US court upholds Indian techie's death penalty for killing baby, grandmother
The death sentence of an Indian techie has been affirmed by Pennsylvania's high court in the 2012 murders of a 10-month old baby and her grandmother following a botched kidnapping plot to pay for his gambling.
New York: The death sentence of an Indian techie has been affirmed by Pennsylvania's high court in the 2012 murders of a 10-month old baby and her grandmother following a botched kidnapping plot to pay for his gambling.
Raghunandan Yandamuri was found guilty of two counts of first-degree murder after two days of jury deliberation following a month-and-a-half-long trial in October 2012.
He was sentenced to death in 2015 for the killings of Saanvi Venna and her 61-year-old grandmother Satayrathi Venna. Yandamuri was a technology professional from India and knew the baby's parents.
A report in WRAL.Com said Pennsylvania's high court affirmed the death sentence yesterday for Yandamuri, who had carried out a botched kidnapping plot to pay for his gambling habits.
Though Yandamuri has been sentenced to death, there is a statewide moratorium on executions in Pennsylvania.
The investigation into the murders began when police were called to an apartment complex in Pennsylvania for a report that a woman had been killed and child was missing. Police soon learned from the dead woman's son that his daughter was missing and he had found a ransom note at the scene of the crime demanding USD 50,000 for his daughter's life.
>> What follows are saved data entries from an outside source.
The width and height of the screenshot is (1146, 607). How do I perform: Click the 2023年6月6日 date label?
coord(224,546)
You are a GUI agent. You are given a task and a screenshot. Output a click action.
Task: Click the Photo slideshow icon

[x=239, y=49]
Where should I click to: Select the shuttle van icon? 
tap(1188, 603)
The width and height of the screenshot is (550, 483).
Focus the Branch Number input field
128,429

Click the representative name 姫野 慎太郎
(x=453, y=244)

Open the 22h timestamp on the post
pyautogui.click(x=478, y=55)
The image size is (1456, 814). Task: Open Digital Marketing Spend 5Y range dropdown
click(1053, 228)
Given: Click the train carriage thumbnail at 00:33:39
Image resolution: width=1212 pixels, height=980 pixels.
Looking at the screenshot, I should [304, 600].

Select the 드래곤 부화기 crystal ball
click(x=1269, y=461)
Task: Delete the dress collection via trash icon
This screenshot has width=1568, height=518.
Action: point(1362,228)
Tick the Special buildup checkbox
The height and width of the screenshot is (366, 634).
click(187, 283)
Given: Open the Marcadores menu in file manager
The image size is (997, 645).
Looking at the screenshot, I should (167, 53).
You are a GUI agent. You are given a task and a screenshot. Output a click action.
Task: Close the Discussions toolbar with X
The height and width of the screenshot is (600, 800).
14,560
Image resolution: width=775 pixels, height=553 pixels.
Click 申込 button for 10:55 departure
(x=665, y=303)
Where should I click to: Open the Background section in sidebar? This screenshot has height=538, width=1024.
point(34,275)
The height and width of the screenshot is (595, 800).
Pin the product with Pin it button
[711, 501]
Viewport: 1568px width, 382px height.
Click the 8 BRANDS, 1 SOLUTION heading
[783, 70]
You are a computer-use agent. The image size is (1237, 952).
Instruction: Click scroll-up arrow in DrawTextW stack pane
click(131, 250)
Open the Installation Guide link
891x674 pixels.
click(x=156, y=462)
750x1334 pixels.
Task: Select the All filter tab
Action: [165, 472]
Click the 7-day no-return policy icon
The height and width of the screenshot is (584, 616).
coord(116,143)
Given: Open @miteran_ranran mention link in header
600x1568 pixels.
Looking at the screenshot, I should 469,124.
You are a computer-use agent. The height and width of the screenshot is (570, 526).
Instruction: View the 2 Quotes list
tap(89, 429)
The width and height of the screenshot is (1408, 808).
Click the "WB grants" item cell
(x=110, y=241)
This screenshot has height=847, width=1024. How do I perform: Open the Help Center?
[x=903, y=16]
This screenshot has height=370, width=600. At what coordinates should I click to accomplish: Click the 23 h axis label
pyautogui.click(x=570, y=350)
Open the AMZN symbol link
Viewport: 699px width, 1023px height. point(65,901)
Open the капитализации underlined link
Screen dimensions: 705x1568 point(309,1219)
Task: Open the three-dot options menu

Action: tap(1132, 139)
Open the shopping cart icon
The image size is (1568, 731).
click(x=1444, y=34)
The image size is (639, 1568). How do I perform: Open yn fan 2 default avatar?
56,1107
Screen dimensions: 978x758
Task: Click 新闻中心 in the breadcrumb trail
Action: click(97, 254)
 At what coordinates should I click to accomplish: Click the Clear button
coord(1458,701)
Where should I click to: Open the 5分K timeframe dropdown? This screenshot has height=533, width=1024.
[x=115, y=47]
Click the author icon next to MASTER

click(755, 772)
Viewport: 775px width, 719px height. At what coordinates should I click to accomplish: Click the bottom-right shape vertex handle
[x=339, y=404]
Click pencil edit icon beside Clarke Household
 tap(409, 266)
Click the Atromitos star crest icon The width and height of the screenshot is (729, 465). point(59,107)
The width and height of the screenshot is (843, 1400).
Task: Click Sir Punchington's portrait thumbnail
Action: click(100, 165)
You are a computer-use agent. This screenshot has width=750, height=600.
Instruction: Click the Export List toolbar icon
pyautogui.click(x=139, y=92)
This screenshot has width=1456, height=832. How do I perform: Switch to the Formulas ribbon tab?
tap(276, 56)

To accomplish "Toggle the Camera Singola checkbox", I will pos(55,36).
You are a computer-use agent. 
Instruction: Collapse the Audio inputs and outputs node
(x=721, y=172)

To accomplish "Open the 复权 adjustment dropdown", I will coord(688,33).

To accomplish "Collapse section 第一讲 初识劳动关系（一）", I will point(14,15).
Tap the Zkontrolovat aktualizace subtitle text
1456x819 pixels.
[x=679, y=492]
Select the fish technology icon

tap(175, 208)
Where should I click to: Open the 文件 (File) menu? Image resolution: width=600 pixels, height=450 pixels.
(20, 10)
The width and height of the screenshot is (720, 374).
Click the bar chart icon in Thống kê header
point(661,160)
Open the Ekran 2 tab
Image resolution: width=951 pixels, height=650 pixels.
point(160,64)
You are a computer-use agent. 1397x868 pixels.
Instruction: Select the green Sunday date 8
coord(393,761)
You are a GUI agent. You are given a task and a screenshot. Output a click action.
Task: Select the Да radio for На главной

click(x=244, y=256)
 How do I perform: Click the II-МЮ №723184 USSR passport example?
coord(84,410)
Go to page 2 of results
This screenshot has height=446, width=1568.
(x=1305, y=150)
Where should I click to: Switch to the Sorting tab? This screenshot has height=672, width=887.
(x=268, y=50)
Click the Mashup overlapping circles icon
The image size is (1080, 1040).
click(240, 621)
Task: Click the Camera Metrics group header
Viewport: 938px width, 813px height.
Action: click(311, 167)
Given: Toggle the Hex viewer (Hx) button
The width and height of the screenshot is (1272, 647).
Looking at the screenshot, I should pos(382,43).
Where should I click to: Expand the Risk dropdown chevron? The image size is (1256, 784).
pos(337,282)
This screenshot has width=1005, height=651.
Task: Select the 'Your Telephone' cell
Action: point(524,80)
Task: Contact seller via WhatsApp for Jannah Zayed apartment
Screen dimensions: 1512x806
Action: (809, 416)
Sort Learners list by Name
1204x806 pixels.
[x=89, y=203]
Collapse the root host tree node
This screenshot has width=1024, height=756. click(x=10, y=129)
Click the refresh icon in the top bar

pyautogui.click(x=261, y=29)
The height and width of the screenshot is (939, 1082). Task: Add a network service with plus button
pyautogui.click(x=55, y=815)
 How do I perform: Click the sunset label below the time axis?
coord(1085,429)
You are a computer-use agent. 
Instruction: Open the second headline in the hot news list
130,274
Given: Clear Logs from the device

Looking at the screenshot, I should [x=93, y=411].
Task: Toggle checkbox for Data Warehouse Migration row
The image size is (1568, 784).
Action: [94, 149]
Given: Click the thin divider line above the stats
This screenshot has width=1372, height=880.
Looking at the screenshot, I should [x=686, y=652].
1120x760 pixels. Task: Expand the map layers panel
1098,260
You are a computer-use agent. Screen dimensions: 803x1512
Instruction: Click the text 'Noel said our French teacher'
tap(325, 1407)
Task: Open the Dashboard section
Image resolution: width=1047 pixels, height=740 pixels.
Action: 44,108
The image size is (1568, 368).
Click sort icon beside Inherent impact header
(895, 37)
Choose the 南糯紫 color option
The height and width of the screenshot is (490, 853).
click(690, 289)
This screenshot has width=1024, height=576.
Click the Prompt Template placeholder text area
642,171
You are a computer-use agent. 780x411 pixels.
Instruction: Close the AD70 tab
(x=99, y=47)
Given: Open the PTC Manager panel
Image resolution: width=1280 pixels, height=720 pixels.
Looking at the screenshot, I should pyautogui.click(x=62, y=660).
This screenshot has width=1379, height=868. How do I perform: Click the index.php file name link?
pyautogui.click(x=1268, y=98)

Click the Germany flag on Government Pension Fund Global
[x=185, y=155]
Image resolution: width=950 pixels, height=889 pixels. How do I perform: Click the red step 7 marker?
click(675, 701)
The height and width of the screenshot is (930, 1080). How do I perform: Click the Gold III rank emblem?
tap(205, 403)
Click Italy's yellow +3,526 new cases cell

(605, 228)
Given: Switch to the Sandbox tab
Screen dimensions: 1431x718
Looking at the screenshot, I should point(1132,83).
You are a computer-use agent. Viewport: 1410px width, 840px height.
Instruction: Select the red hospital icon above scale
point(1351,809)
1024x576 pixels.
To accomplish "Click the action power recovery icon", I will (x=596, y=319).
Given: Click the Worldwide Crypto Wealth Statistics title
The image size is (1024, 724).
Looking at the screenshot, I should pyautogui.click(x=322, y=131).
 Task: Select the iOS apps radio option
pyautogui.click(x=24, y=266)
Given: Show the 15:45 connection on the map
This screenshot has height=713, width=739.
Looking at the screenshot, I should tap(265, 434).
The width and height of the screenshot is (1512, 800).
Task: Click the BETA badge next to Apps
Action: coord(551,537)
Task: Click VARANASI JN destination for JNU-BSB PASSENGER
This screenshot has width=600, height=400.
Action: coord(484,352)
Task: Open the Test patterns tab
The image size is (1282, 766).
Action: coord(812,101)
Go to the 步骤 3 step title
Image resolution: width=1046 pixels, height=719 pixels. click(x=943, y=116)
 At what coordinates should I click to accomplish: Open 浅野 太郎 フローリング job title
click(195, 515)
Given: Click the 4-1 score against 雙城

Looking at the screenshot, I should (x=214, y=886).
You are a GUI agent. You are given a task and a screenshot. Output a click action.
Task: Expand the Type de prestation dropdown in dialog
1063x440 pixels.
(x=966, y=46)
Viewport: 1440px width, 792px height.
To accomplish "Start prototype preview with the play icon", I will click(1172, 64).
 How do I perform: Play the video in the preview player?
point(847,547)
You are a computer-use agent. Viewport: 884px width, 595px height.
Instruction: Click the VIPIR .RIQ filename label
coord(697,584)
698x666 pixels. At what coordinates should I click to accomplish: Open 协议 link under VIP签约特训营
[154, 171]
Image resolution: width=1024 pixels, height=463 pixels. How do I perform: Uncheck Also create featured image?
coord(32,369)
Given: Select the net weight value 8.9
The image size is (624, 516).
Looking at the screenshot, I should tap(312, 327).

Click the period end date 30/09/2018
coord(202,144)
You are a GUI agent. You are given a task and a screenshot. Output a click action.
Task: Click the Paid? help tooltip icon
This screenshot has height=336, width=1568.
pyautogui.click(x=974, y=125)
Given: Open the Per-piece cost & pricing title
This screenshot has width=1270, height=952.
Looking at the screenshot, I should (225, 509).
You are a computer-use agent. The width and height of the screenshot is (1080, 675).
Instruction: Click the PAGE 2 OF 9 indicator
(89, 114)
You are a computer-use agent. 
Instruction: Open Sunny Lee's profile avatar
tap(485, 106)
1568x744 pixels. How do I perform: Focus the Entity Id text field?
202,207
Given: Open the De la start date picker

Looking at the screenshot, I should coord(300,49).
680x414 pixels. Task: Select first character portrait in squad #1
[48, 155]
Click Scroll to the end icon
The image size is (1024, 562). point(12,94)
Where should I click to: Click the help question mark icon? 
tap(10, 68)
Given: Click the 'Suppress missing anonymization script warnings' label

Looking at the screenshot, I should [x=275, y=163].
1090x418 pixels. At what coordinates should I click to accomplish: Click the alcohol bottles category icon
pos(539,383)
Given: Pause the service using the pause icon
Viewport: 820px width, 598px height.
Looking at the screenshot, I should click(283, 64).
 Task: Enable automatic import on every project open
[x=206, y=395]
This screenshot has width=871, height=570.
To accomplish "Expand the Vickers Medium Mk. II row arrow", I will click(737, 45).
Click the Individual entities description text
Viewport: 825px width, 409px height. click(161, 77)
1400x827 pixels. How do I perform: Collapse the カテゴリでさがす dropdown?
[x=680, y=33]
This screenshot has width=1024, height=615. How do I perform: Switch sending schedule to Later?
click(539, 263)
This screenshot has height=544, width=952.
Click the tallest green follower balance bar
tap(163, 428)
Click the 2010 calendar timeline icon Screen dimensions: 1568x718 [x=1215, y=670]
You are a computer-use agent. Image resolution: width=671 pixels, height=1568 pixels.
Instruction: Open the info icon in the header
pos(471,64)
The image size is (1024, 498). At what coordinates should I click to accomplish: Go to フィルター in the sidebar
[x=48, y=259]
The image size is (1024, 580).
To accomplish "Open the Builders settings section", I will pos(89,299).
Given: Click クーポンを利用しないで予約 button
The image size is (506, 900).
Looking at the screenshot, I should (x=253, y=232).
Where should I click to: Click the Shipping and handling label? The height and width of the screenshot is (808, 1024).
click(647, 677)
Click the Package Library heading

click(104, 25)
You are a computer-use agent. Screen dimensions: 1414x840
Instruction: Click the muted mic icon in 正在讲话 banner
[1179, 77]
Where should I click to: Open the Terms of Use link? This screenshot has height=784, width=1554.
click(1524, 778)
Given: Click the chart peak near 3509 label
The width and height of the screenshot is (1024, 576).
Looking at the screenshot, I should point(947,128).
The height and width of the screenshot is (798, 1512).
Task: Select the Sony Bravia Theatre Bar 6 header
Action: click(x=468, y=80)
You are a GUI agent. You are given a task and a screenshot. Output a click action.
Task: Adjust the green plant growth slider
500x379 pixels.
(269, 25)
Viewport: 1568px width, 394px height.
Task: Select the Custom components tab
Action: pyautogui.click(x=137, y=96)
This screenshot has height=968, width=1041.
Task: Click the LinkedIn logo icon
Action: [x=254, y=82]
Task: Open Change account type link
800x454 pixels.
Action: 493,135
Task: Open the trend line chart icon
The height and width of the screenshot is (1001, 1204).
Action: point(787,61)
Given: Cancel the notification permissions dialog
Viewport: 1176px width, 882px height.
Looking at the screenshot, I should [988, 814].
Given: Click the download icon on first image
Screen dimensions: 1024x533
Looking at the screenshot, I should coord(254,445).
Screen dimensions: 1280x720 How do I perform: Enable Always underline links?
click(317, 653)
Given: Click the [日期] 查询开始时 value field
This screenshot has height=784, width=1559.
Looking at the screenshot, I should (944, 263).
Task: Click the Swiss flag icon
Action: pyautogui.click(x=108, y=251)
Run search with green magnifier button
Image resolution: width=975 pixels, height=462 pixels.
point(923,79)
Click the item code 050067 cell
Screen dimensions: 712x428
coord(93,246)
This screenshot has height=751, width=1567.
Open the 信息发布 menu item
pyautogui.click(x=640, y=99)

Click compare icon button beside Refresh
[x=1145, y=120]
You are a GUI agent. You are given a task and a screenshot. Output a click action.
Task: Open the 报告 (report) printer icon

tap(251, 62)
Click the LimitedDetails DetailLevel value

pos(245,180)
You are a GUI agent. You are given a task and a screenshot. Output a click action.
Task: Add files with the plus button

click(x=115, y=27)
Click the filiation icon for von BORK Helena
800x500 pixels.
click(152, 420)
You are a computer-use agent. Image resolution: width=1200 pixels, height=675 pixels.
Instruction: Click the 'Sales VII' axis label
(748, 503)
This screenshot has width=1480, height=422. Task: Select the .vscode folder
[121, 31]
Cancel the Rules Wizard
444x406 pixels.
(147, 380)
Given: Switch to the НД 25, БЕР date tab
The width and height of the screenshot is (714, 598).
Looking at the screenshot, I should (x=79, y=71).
The ransom note had used nicknames for the baby's parents that only very few people knew. Investigators soon found Yandamuri, who admitted after several hours of questioning to the killings. He then told police he had put the body of Saanvi Venna in the sauna of the apartments after she died.
Yandamuri told investigators he panicked and the deaths were accidental. He had served as his own lawyer and at trial said he was pressured into confessing.